From: Glauber Costa <glommer@openvz.org>
To: <linux-mm@kvack.org>
Cc: <cgroups@vger.kernel.org>,
Andrew Morton <akpm@linux-foundation.org>,
Greg Thelen <gthelen@google.com>,
<kamezawa.hiroyu@jp.fujitsu.com>, Michal Hocko <mhocko@suse.cz>,
Johannes Weiner <hannes@cmpxchg.org>,
<linux-fsdevel@vger.kernel.org>,
Dave Chinner <david@fromorbit.com>,
Glauber Costa <glommer@openvz.org>,
John Stultz <john.stultz@linaro.org>,
Joonsoo Kim <js1304@gmail.com>
Subject: [PATCH v6 30/31] vmpressure: in-kernel notifications
Date: Sun, 12 May 2013 22:13:51 +0400 [thread overview]
Message-ID: <1368382432-25462-31-git-send-email-glommer@openvz.org> (raw)
In-Reply-To: <1368382432-25462-1-git-send-email-glommer@openvz.org>
From: Glauber Costa <glommer@parallels.com>
During the past weeks, it became clear to us that the shrinker interface
we have right now works very well for some particular types of users,
but not that well for others.

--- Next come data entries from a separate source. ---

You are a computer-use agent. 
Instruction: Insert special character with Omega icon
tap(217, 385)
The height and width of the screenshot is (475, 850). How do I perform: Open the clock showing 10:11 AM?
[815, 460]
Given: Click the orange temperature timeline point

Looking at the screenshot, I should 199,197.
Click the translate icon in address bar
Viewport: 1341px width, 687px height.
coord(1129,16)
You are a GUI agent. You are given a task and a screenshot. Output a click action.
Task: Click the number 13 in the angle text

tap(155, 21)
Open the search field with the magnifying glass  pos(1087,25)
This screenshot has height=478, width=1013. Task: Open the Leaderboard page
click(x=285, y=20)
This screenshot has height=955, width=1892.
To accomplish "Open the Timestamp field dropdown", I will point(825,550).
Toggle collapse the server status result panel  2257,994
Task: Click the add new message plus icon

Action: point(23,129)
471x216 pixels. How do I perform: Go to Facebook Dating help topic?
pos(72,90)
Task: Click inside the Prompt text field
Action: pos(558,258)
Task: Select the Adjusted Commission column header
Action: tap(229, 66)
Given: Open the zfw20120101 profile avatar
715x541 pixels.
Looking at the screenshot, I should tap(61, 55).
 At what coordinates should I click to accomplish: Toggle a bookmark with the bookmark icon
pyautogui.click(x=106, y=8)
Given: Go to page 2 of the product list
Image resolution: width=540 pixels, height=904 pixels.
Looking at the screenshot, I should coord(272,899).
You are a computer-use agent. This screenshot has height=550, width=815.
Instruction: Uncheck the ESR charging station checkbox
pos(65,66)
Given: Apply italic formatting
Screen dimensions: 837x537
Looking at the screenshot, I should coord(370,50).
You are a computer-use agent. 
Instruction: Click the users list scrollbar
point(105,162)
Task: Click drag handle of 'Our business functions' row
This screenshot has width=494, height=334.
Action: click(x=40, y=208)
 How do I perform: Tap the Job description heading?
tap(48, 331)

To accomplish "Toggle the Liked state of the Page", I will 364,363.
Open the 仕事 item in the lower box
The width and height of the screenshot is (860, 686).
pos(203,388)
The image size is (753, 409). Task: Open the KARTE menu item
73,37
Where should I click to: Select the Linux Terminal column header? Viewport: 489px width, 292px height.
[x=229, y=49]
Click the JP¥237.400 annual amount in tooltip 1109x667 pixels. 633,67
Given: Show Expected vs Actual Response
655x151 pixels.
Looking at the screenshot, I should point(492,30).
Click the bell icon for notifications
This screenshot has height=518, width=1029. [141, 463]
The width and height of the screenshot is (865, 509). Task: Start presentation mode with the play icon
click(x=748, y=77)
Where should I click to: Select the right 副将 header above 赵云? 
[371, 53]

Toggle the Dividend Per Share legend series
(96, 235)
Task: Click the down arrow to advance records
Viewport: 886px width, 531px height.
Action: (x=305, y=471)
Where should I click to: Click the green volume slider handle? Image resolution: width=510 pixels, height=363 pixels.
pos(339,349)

The later are usually people interested in
one-shot notifications, that were forced to adapt themselves to the
count+scan behavior of shrinkers. To do so, they had no choice than to
greatly abuse the shrinker interface producing little monsters all over.
During LSF/MM, one of the proposals that popped out during our session
was to reuse Anton Voronstsov's vmpressure for this. They are designed
for userspace consumption, but also provide a well-stablished,
cgroup-aware entry point for notifications.
This patch extends that to also support in-kernel users. Events that
should be generated for in-kernel consumption will be marked as such,
and for those, we will call a registered function instead of triggering
an eventfd notification.
Please note that due to my lack of understanding of each shrinker user,
I will stay away from converting the actual users, you are all welcome
to do so.
Signed-off-by: Glauber Costa <glommer@openvz.org>
Acked-by: Anton Vorontsov <anton@enomsg.org>
Acked-by: Pekka Enberg <penberg@kernel.org>
Reviewed-by: Greg Thelen <gthelen@google.com>
Cc: Dave Chinner <david@fromorbit.com>
Cc: John Stultz <john.stultz@linaro.org>
Cc: Andrew Morton <akpm@linux-foundation.org>
Cc: Joonsoo Kim <js1304@gmail.com>
Cc: Michal Hocko <mhocko@suse.cz>
Cc: Kamezawa Hiroyuki <kamezawa.hiroyu@jp.fujitsu.com>
Cc: Johannes Weiner <hannes@cmpxchg.org>
---
include/linux/vmpressure.h | 6 ++++++
mm/vmpressure.c | 52 +++++++++++++++++++++++++++++++++++++++++++---
2 files changed, 55 insertions(+), 3 deletions(-)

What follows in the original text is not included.